» Problem statement
From the first entry to the last, repeat them all exactly.

*** Data provided Section Begins ***

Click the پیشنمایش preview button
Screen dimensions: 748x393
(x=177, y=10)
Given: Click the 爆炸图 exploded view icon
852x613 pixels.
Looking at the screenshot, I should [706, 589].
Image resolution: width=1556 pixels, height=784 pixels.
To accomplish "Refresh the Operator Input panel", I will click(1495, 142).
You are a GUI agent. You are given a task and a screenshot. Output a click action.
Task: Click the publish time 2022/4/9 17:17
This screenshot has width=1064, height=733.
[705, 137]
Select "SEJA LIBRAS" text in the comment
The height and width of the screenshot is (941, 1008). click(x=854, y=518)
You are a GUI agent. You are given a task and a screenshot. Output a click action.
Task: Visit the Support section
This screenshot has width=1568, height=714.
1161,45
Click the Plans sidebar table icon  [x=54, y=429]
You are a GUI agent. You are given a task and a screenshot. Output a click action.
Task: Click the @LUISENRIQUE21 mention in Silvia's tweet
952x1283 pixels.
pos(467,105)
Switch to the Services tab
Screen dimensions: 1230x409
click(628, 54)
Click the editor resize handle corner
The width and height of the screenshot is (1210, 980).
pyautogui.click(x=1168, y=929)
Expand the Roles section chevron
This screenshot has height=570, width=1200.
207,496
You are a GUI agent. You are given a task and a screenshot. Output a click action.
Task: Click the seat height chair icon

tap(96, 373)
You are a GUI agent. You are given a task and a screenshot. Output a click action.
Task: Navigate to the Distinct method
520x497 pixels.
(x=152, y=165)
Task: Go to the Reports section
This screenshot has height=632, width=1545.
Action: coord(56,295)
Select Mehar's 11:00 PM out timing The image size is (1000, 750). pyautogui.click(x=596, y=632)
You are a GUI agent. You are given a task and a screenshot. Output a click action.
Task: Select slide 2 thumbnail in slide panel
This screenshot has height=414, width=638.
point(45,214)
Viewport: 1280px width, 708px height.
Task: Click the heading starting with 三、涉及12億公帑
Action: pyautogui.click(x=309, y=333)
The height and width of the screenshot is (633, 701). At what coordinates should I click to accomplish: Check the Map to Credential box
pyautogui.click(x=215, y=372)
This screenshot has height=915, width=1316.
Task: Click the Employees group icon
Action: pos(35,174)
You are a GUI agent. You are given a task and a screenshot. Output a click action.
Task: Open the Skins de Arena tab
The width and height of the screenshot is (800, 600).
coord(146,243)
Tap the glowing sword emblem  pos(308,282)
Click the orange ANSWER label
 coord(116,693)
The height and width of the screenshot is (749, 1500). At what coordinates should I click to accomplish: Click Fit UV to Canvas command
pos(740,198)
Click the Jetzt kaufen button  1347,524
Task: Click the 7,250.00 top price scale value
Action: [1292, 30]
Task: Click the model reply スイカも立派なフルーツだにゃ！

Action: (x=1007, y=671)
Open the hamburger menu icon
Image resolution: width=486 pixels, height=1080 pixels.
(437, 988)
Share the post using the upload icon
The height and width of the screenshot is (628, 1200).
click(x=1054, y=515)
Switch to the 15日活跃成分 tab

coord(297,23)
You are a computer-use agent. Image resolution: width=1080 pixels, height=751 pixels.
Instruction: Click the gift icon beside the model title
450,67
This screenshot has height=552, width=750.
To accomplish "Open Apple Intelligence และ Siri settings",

*** Data provided Section Ends ***

» Response to the task
Click the پیشنمایش preview button
Screen dimensions: 748x393
(x=177, y=10)
Given: Click the 爆炸图 exploded view icon
852x613 pixels.
Looking at the screenshot, I should [706, 589].
Image resolution: width=1556 pixels, height=784 pixels.
To accomplish "Refresh the Operator Input panel", I will click(1495, 142).
You are a GUI agent. You are given a task and a screenshot. Output a click action.
Task: Click the publish time 2022/4/9 17:17
This screenshot has width=1064, height=733.
[705, 137]
Select "SEJA LIBRAS" text in the comment
The height and width of the screenshot is (941, 1008). click(x=854, y=518)
You are a GUI agent. You are given a task and a screenshot. Output a click action.
Task: Visit the Support section
This screenshot has width=1568, height=714.
1161,45
Click the Plans sidebar table icon  [x=54, y=429]
You are a GUI agent. You are given a task and a screenshot. Output a click action.
Task: Click the @LUISENRIQUE21 mention in Silvia's tweet
952x1283 pixels.
pos(467,105)
Switch to the Services tab
Screen dimensions: 1230x409
click(628, 54)
Click the editor resize handle corner
The width and height of the screenshot is (1210, 980).
pyautogui.click(x=1168, y=929)
Expand the Roles section chevron
This screenshot has height=570, width=1200.
207,496
You are a GUI agent. You are given a task and a screenshot. Output a click action.
Task: Click the seat height chair icon

tap(96, 373)
You are a GUI agent. You are given a task and a screenshot. Output a click action.
Task: Navigate to the Distinct method
520x497 pixels.
(x=152, y=165)
Task: Go to the Reports section
This screenshot has height=632, width=1545.
Action: coord(56,295)
Select Mehar's 11:00 PM out timing The image size is (1000, 750). pyautogui.click(x=596, y=632)
You are a GUI agent. You are given a task and a screenshot. Output a click action.
Task: Select slide 2 thumbnail in slide panel
This screenshot has height=414, width=638.
point(45,214)
Viewport: 1280px width, 708px height.
Task: Click the heading starting with 三、涉及12億公帑
Action: pyautogui.click(x=309, y=333)
The height and width of the screenshot is (633, 701). At what coordinates should I click to accomplish: Check the Map to Credential box
pyautogui.click(x=215, y=372)
This screenshot has height=915, width=1316.
Task: Click the Employees group icon
Action: pos(35,174)
You are a GUI agent. You are given a task and a screenshot. Output a click action.
Task: Open the Skins de Arena tab
The width and height of the screenshot is (800, 600).
coord(146,243)
Tap the glowing sword emblem  pos(308,282)
Click the orange ANSWER label
 coord(116,693)
The height and width of the screenshot is (749, 1500). At what coordinates should I click to accomplish: Click Fit UV to Canvas command
pos(740,198)
Click the Jetzt kaufen button  1347,524
Task: Click the 7,250.00 top price scale value
Action: [1292, 30]
Task: Click the model reply スイカも立派なフルーツだにゃ！

Action: (x=1007, y=671)
Open the hamburger menu icon
Image resolution: width=486 pixels, height=1080 pixels.
(437, 988)
Share the post using the upload icon
The height and width of the screenshot is (628, 1200).
click(x=1054, y=515)
Switch to the 15日活跃成分 tab

coord(297,23)
You are a computer-use agent. Image resolution: width=1080 pixels, height=751 pixels.
Instruction: Click the gift icon beside the model title
450,67
This screenshot has height=552, width=750.
To accomplish "Open Apple Intelligence และ Siri settings",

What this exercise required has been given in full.